Shakerley’s disappearance from the Commons after 1553 remains unexplained; he can hardly have failed to welcome the Catholic restoration, which as a Member of Mary’s first Parliament he had not opposed, and he may simply have yielded place to Shrewsbury’s many other clients. After the 5th Earl’s death he remained a dependant of the new one, with whom he corresponded between April 1562 and February 1563, and at whose orders he was examined in 1565 about an infanticide at Youlgreave Hall, Derbyshire.

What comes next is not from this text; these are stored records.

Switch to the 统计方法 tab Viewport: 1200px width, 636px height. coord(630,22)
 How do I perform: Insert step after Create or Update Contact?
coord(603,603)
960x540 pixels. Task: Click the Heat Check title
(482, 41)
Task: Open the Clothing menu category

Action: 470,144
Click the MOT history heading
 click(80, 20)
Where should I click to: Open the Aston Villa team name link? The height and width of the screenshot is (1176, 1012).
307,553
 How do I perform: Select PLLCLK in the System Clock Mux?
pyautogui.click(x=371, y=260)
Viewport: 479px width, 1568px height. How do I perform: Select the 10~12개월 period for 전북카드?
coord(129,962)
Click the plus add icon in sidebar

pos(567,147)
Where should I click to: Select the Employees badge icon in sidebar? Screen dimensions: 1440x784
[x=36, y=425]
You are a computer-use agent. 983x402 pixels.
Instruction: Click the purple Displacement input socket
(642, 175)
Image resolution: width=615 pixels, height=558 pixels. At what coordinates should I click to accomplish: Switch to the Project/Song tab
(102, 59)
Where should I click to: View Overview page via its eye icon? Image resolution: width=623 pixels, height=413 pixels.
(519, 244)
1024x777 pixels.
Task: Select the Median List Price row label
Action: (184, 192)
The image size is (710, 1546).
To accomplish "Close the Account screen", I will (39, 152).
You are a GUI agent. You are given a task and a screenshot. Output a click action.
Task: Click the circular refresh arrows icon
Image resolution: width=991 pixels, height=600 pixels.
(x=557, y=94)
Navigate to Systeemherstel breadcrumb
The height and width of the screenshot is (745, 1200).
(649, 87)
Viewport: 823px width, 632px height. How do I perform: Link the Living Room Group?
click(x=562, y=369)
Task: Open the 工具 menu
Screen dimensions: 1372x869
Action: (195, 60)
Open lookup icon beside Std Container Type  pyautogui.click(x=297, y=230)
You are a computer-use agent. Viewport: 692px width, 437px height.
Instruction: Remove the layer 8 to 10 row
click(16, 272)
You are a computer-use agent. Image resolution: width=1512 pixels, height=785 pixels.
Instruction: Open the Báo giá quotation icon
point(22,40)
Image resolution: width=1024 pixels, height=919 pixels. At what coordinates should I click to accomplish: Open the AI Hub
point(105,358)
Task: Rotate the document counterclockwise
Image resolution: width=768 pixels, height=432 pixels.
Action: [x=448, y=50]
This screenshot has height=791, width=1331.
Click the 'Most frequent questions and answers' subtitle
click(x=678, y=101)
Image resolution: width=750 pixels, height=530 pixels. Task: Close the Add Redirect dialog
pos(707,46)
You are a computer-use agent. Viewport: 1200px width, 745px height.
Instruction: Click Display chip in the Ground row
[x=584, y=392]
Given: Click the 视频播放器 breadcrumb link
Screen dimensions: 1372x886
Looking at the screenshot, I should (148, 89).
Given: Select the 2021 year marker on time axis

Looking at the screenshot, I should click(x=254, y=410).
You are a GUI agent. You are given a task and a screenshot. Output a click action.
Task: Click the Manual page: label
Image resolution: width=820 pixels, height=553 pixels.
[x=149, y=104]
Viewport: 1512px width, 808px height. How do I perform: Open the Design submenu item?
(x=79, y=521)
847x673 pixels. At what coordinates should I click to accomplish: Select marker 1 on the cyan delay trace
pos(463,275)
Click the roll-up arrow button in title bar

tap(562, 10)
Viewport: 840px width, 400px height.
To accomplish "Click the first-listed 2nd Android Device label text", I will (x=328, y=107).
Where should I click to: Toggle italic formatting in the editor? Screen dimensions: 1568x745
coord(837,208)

Although he is not mentioned in his brother Rowland Shakerley’s will of March 1565 he was still living at Chesterfield in 1569 and early in the following year a ‘Mr. Shakerley’ entertained one of the 6th Earl’s servants engaged on a survey in that neighbourhood.4

Ref Volumes: 1509-1558

Author: Alan Davidson

Notes

  • 1. Date of birth estimated from first reference, 1531. J. C. Cox, Derbys. Churches, ii. 100; The Gen. n.s. viii. 77-78, the two pedigrees given here differ as to whether Shakerley was a son of his father’s first or second marriage.
  • 2. J. Hunter, Hallamshire, ed. Gatty, 78.
  • 3. Cox, ii. 100; LP Hen. VIII, xiii, xvi; CPR, 1548-9, p. 228; Stowe 571, f. 6v; Privy Purse Expenses of Princess Mary 1536-44, ed. Madden, 21; C219/21/59; HMC Shrewsbury and Talbot, ii. 24, 348; E. Lodge, Illustrations, i. 227; E315/161, f. 212.
  • 4. HMC Shrewsbury and Talbot, i. 16, 17, 148; ii. 91, 538; J. P. Yeatman, Recs. Chesterfield, 135; PCC 10 Morrison; The Gen. n.s. viii. 78.